Well, see, he was doing that because he was angry at himself. He was embarrassed because he didn't perform good and he was angry at himself. I tell people this all over the world and I'm gonna tell you tonight, do not ever again say a downgrading thing about yourself out of your own mouth. You are created specially with the hand of God. He loves you. He has created you uniquely. You make mistakes like we all do. I make mistakes, you make mistakes, but there's a lot more right with you than there is wrong with you. Amen? You know, my father frequently would hit, slap, or occasionally even come home drunk on a Saturday night and beat my mother up. He was very fond of yelling, and screaming, and sticking his fist in your face like he was gonna hit you, and I hated that. I hated it. And even now, I don't do well if somebody is slapping at my face, because I still have a reaction to him doing that all the time.
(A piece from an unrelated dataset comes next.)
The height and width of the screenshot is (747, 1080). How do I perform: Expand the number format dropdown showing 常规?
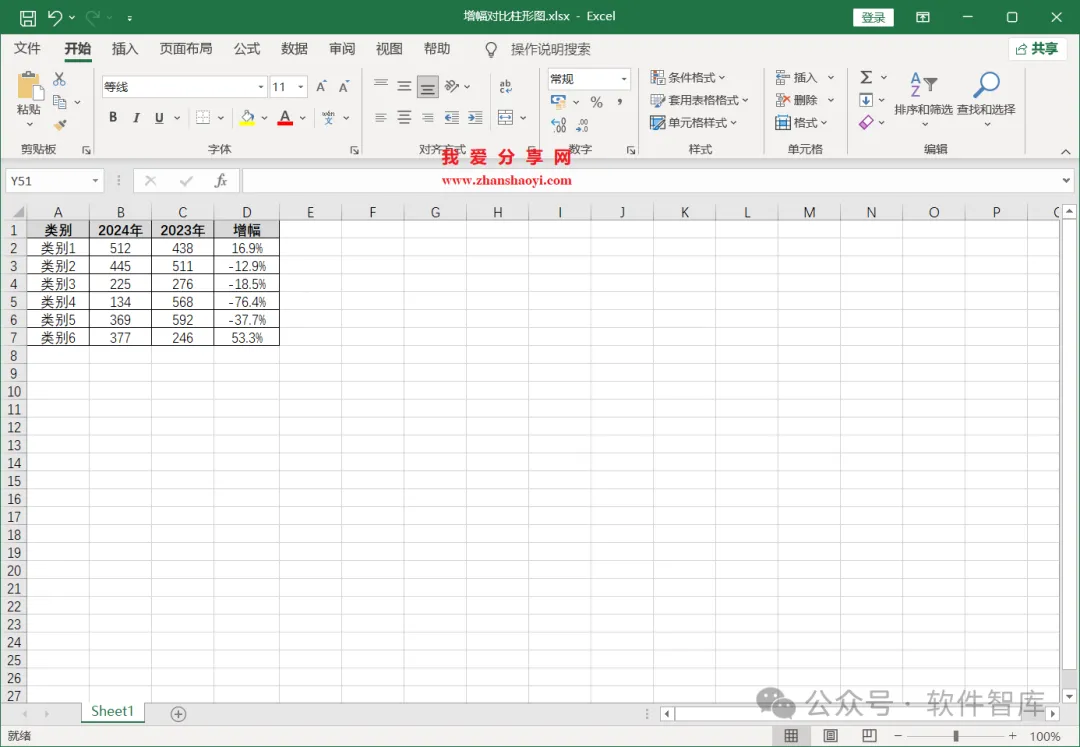(624, 78)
And so, I really, just, like, even if somebody's teasing me, I don't want 'em around my face. And my dad was so mean, but you know what his real problem was? He was mad at himself. He knew that his behavior was wrong. He knew that he was doing a lot of things that was wrong. But instead of taking responsibility for them and getting the help that he needed, he blamed everybody else in the world. There was something wrong with everybody out there. And if you're dealing with somebody in your life that finds fault with everybody in the universe, then in all probability, there's a guilt problem going on on the inside of them about something that they're doing. And instead of facing it, they're displacing that anger onto somebody else. You know, this whole thing, we can see it get started in the book of Genesis when Cain killed Abel. And matter of fact, I want us to go look at it, it's in Genesis chapter 4.
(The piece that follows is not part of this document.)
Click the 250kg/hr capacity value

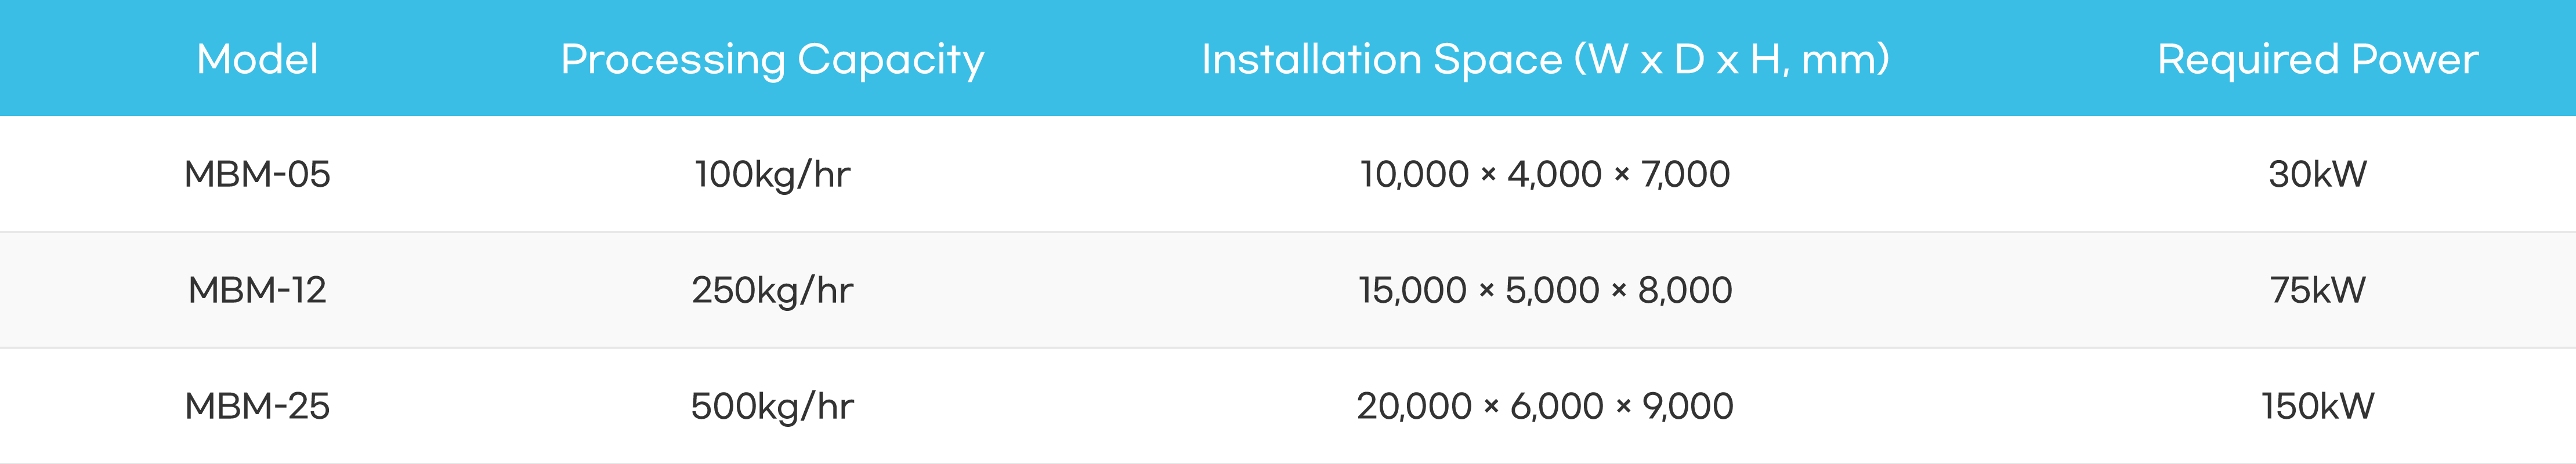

Now, there was an issue here with the offerings that Cain and Abel gave to God. And Abel's offering was acceptable to God, but Cain's was not. Verse 5 says, "But for Cain and his offering, he had no respect or regard". God said, "'i had no respect for his offering'. So, Cain was exceedingly angry and indignant and he looked sad and depressed". Which we might also add that a lot of these bad moods that people have is also the result of anger of some kind. "And the Lord said to Cain, 'why are you angry? And why do you look sad and depressed and dejected'"? Now, I love this, "If you do well, will you not be accepted? And if you do not do well, sin crouches at your door. Its desire is for you," and I like this too. "You," I drew a circle around it, "Must master it". So, don't blame somebody else if you're not doing what's right, he's saying to him, then you can find forgiveness, things can be straightened out, but you have to face it. Just don't go around angry because your life is not turning out the way you want it to when you didn't do what you should've done to have gotten the right result.